Required action => Could you set down exactly the lines of the data below, starting at the one that holds "Task: Select the" and ending at the one that holds "This screenshot has width=1236, height=695.", both included, and only those?

Extracted information =>
****************************************

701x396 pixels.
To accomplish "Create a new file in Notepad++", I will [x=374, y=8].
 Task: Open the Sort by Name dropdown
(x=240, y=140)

****************************************

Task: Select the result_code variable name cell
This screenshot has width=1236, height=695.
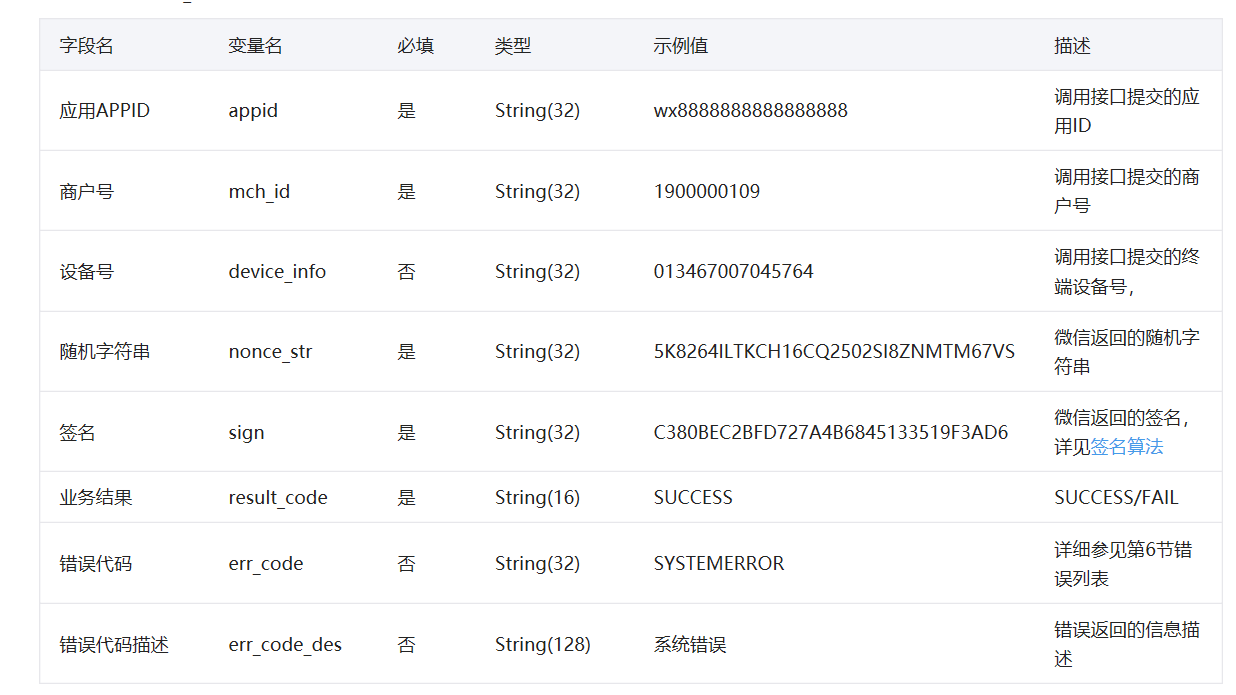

****************************************

Written response =>
Task: Select the result_code variable name cell
This screenshot has width=1236, height=695.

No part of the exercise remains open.